● **TASK OBJECTIVE**: Return nothing but the lines from the line with "You are a computer-use" through the last line of the entries that follow, copied exactly and free of pictures.

Dataset entries
++++++++

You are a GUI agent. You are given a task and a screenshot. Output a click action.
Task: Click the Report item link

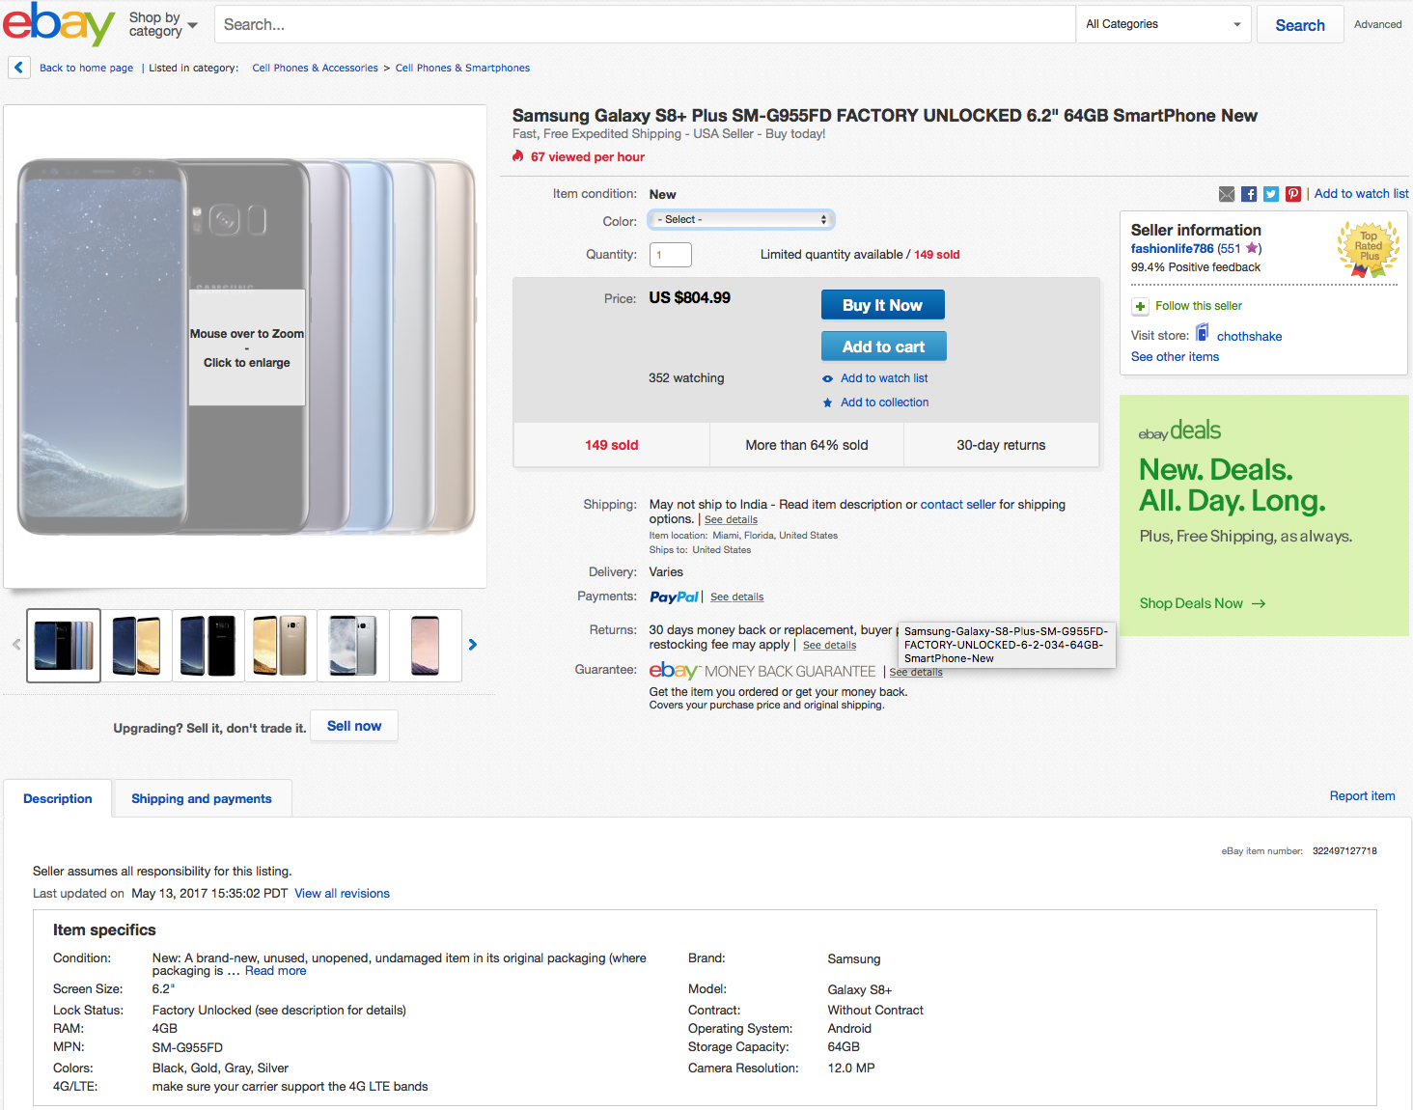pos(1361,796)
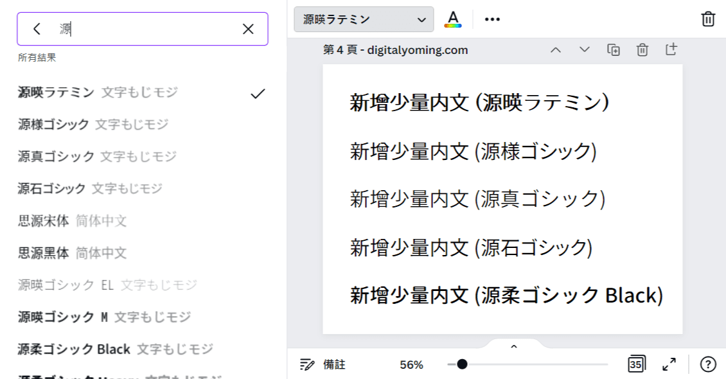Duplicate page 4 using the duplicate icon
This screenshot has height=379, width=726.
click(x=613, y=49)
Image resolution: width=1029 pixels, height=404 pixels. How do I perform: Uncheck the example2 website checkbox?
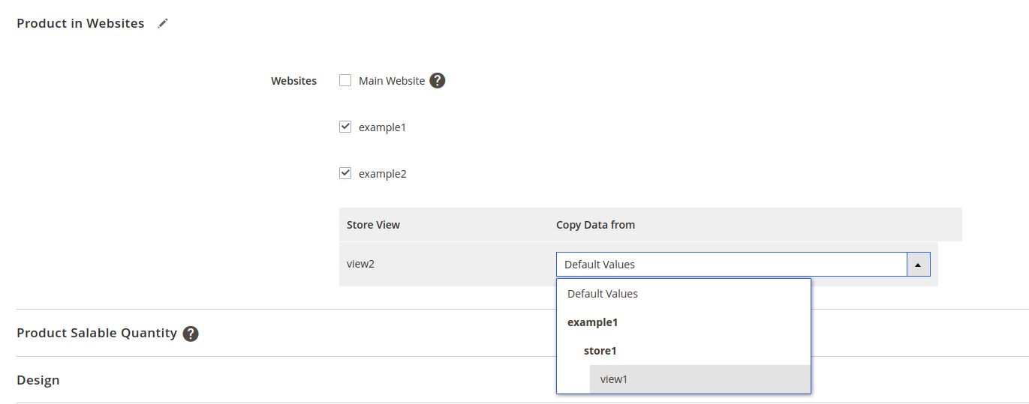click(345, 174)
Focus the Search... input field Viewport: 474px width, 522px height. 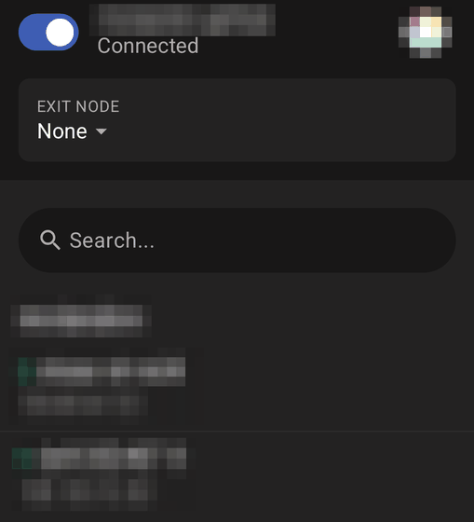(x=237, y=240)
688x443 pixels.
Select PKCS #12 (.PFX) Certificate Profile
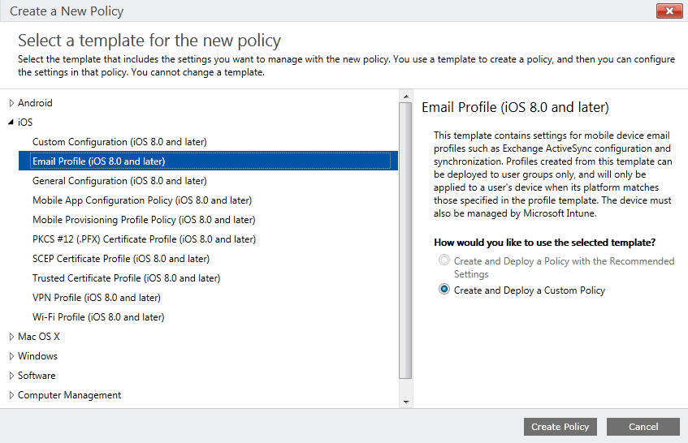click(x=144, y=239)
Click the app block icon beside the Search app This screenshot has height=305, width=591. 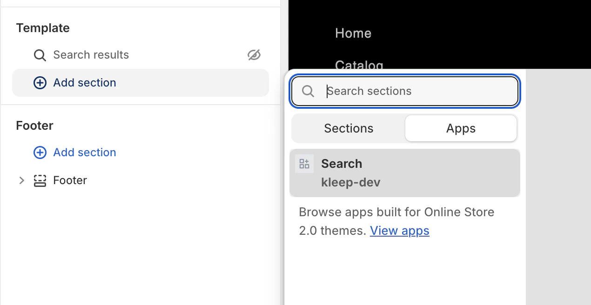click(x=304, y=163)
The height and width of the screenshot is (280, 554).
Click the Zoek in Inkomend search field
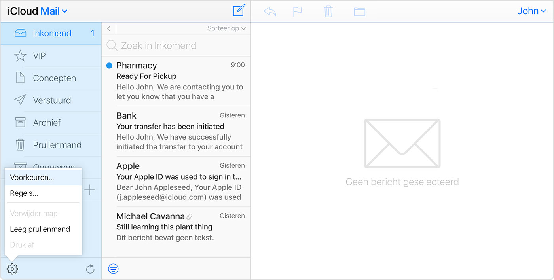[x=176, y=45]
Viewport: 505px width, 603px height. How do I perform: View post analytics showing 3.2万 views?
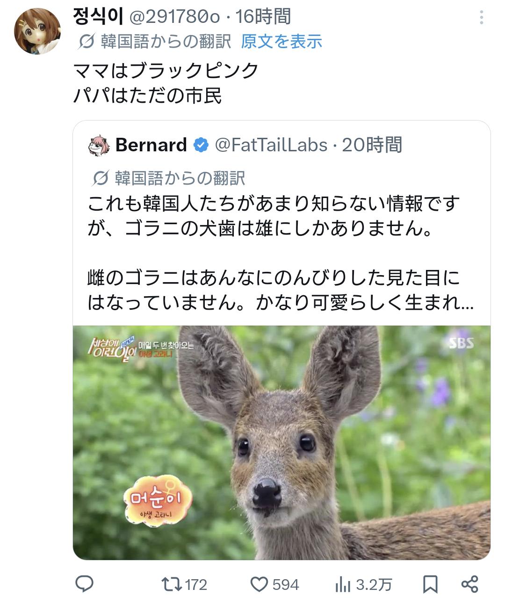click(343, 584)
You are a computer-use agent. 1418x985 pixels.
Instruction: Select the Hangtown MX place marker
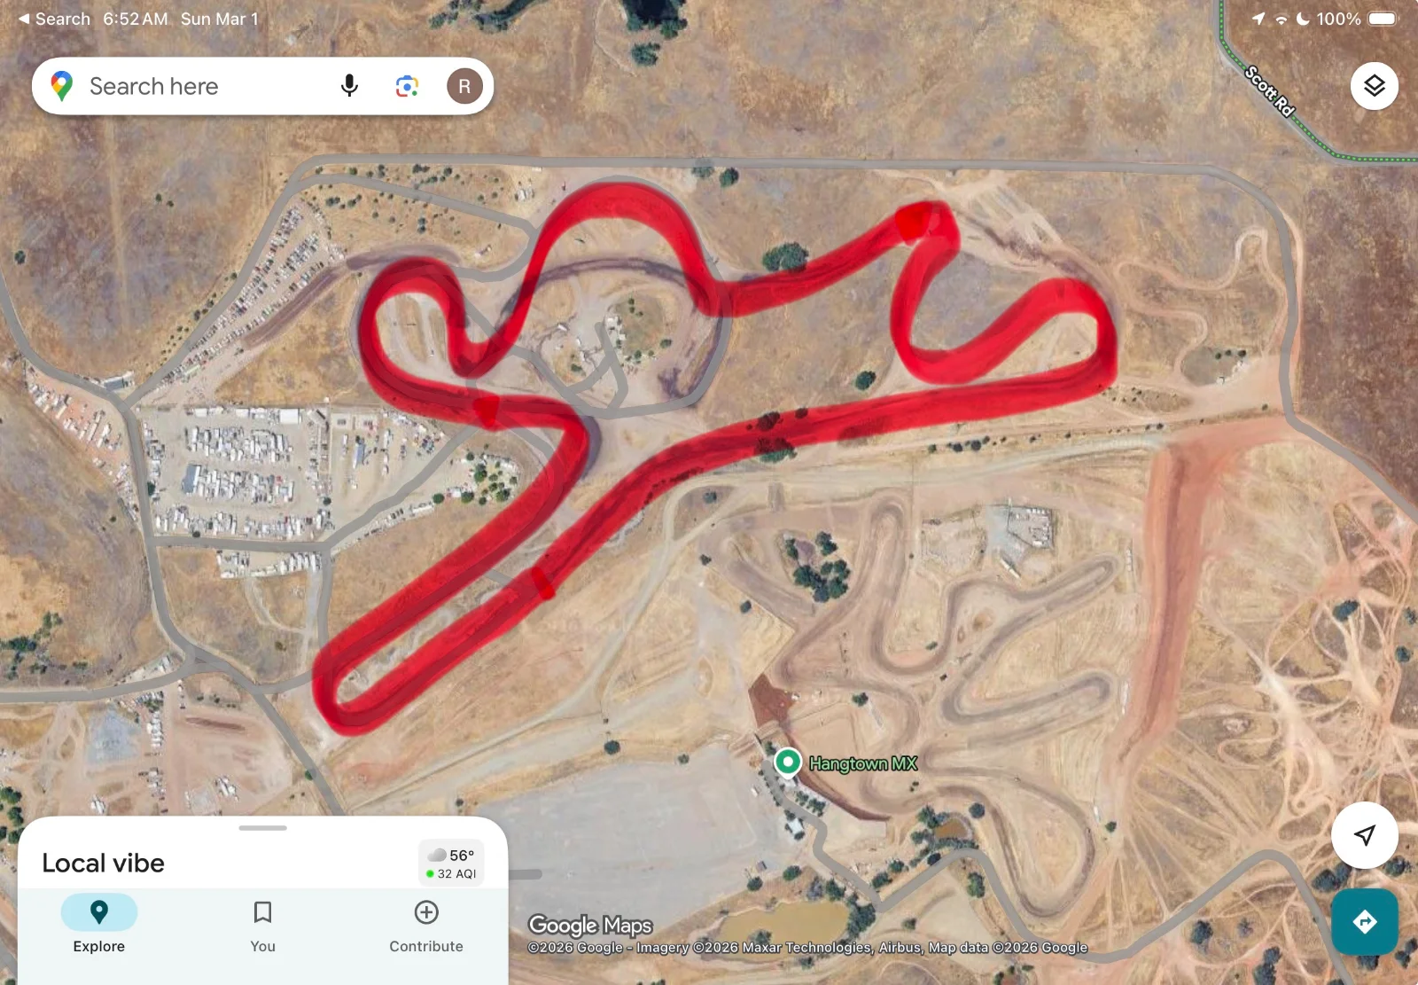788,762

++++++++

● **RESULT FOR THIS EXERCISE**:
You are a computer-use agent. 1418x985 pixels.
Instruction: Select the Hangtown MX place marker
788,762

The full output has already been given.